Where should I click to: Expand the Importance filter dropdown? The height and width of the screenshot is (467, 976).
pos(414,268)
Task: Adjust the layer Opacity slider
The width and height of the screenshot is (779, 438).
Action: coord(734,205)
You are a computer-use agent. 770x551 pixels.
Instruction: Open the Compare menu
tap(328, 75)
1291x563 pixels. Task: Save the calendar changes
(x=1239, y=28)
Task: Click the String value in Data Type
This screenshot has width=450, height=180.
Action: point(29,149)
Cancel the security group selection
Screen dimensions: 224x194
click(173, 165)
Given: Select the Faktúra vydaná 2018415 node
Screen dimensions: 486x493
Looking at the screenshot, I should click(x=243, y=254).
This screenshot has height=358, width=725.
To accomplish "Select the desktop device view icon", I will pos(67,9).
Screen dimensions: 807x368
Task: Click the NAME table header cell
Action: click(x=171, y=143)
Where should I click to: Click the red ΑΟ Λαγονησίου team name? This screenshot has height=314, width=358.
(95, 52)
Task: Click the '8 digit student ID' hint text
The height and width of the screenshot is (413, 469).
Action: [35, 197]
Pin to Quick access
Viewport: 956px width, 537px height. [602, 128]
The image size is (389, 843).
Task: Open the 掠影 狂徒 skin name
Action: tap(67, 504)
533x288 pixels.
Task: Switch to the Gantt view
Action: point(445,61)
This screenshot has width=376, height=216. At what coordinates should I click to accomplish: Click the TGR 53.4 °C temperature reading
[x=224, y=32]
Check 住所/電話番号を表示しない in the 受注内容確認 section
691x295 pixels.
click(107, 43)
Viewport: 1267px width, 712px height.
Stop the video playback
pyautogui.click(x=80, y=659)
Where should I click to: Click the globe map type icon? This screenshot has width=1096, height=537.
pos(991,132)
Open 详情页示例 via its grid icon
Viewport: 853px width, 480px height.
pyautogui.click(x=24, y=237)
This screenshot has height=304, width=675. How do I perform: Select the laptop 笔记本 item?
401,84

[TASK TO CARRY OUT] Repeat back all entries verbatim.

[WRITTEN SOLUTION]
Where should I click to: Expand the Importance filter dropdown? The height and width of the screenshot is (467, 976).
pos(414,268)
Task: Adjust the layer Opacity slider
The width and height of the screenshot is (779, 438).
Action: coord(734,205)
You are a computer-use agent. 770x551 pixels.
Instruction: Open the Compare menu
tap(328, 75)
1291x563 pixels. Task: Save the calendar changes
(x=1239, y=28)
Task: Click the String value in Data Type
This screenshot has width=450, height=180.
Action: point(29,149)
Cancel the security group selection
Screen dimensions: 224x194
click(173, 165)
Given: Select the Faktúra vydaná 2018415 node
Screen dimensions: 486x493
Looking at the screenshot, I should click(x=243, y=254).
This screenshot has height=358, width=725.
To accomplish "Select the desktop device view icon", I will pos(67,9).
Screen dimensions: 807x368
Task: Click the NAME table header cell
Action: click(x=171, y=143)
Where should I click to: Click the red ΑΟ Λαγονησίου team name? This screenshot has height=314, width=358.
(95, 52)
Task: Click the '8 digit student ID' hint text
The height and width of the screenshot is (413, 469).
Action: [35, 197]
Pin to Quick access
Viewport: 956px width, 537px height. [602, 128]
The image size is (389, 843).
Task: Open the 掠影 狂徒 skin name
Action: tap(67, 504)
533x288 pixels.
Task: Switch to the Gantt view
Action: point(445,61)
This screenshot has width=376, height=216. At what coordinates should I click to accomplish: Click the TGR 53.4 °C temperature reading
[x=224, y=32]
Check 住所/電話番号を表示しない in the 受注内容確認 section
691x295 pixels.
click(107, 43)
Viewport: 1267px width, 712px height.
Stop the video playback
pyautogui.click(x=80, y=659)
Where should I click to: Click the globe map type icon? This screenshot has width=1096, height=537.
pos(991,132)
Open 详情页示例 via its grid icon
Viewport: 853px width, 480px height.
pyautogui.click(x=24, y=237)
This screenshot has height=304, width=675. How do I perform: Select the laptop 笔记本 item?
401,84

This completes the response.